New evidence for covalent coupling of peptides to humic acids based on 2D NMR spectroscopy: A means for preservation

Nitrogen immobilization in soils and sediments involving the preservation of peptides is an important yet not well-understood process. Several hypotheses have been proposed for the preservation of peptides in these systems; however, to date, there is no direct molecular-level evidence for any one of several hypotheses. In this study, a synthesized peptide with ¹⁵N-labeled amino acid residues was utilized to examine the mechanism by which humic substances from a peat might chemically interact with peptides to induce preservation. Two-dimensional ¹⁵N-¹H HSQC NMR experiments were performed to evaluate the bonding and nonbonding interactions between ¹⁵N-labeled peptide and an Everglades peat humic acid. The observed changes in cross peaks provide the first direct spectroscopic evidence for what we believe to be covalent binding between these substances. Noncovalent interactions between the ¹⁵N-labeled peptides and humic acid molecules are also observed in the spectra.
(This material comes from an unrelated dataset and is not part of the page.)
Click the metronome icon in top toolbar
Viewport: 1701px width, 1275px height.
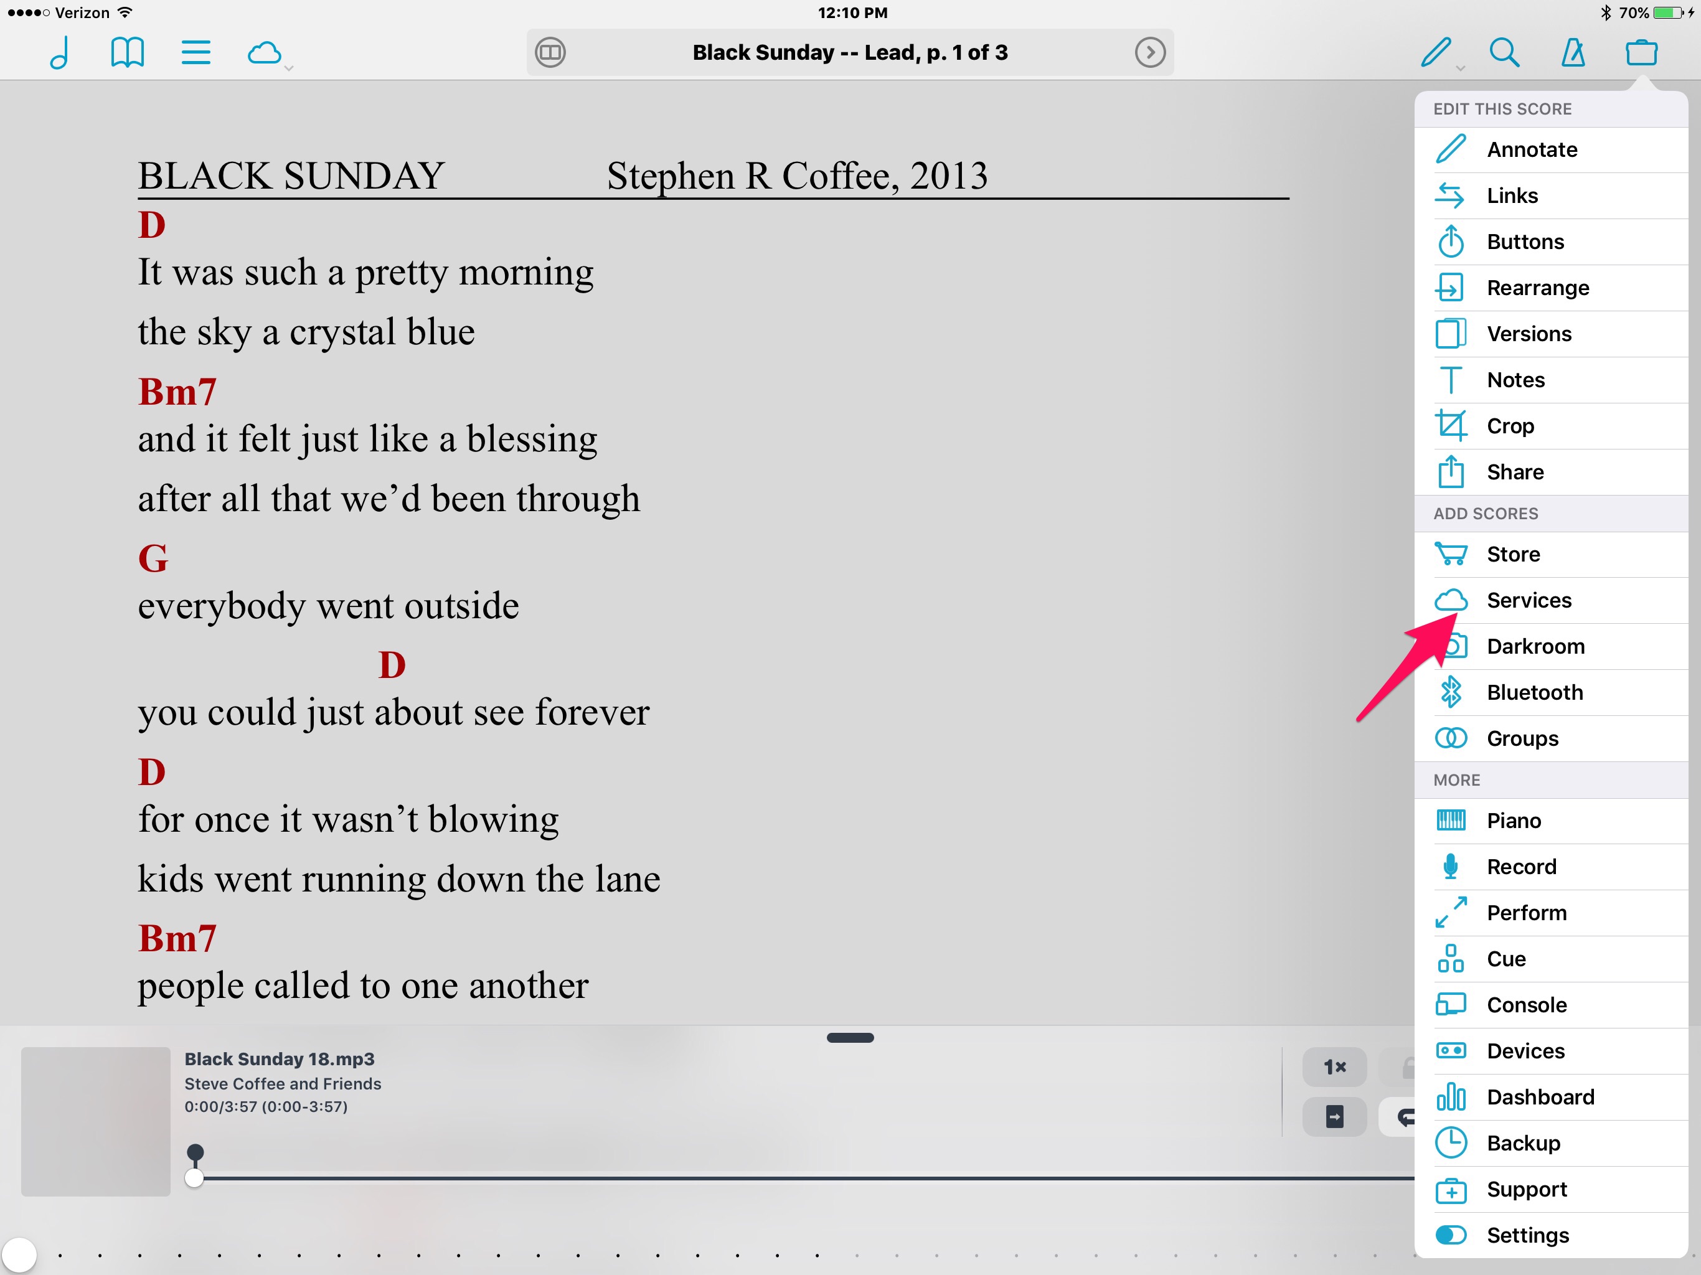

Quinone structures in humic acids are suggested to be the important reactive groups, based on reaction of the labeled peptide with a model quinone which shows similar nitrogen-proton correlated peak patterns as is observed in the HSQC NMR spectra of humic acids reacted with the peptide. The Michael reaction with quinone structures is proposed, and this type of reaction provides a mechanism that is consistent with previous observation for the chemistry of sedimentary nitrogen species.     

Humic acids from particulate organic matter in the Saguenay Fjord and the St. Lawrence Estuary investigated by advanced solid-state NMR

Detailed structural information on two humic acids extracted from two sinking particulate matter samples at a water depth of 20 m in the Saguenay Fjord (F-20-HA) and the St. Lawrence Estuary (E-20-HA) (Canada), was obtained by advanced solid-state NMR. Spectral-editing analyses provided numerous structural details rarely reported in geochemical studies. The NMR data account almost quantitatively for the elemental compositions. The two humic acids were found to be quite similar, consisting of four main structural components: peptides (ca. 39 ± 3% vs. 34 ± 3% of all C for E-20-HA and F-20-HA, respectively); aliphatic chains, 14-20 carbons long (ca. 25 ± 5% vs. 17 ± 5% of all C); aromatic structures (ca. 17 ± 2% vs. 26 ± 2% of all C); and sugar rings (14 ± 2% vs. 15 ± 2% of all C). Peptides were identified by ¹³C{¹⁴N} SPIDER NMR, which selects signals of carbons bonded to nitrogen, and by dipolar DEPT, which selects CH-group signals, in particular the NCH band of peptides. The SPIDER spectra also indicate that heterocycles constitute a significant fraction of the aromatic structures. The aliphatic (CH₂)_n chains, which are highly mobile, contain at least one double bond per two chains and end in methyl groups. ¹H spin diffusion NMR experiments showed that these mobile aliphatic chains are in close (<10 nm) proximity to the other structural components. A major bacterial contribution to these two samples could explain why the samples, which have different dominant organic matter sources (terrestrial vs. marine), are similar to each other as well as to degraded algae and particles from other waters. The NMR data suggest structures containing mobile lipids in close proximity to peptides and carbohydrates (e.g., peptidoglycan) as found in bacterial cell walls. Measured yields of muramic acid and d-amino acids confirmed the presence of bacterial cell wall components in the studied samples.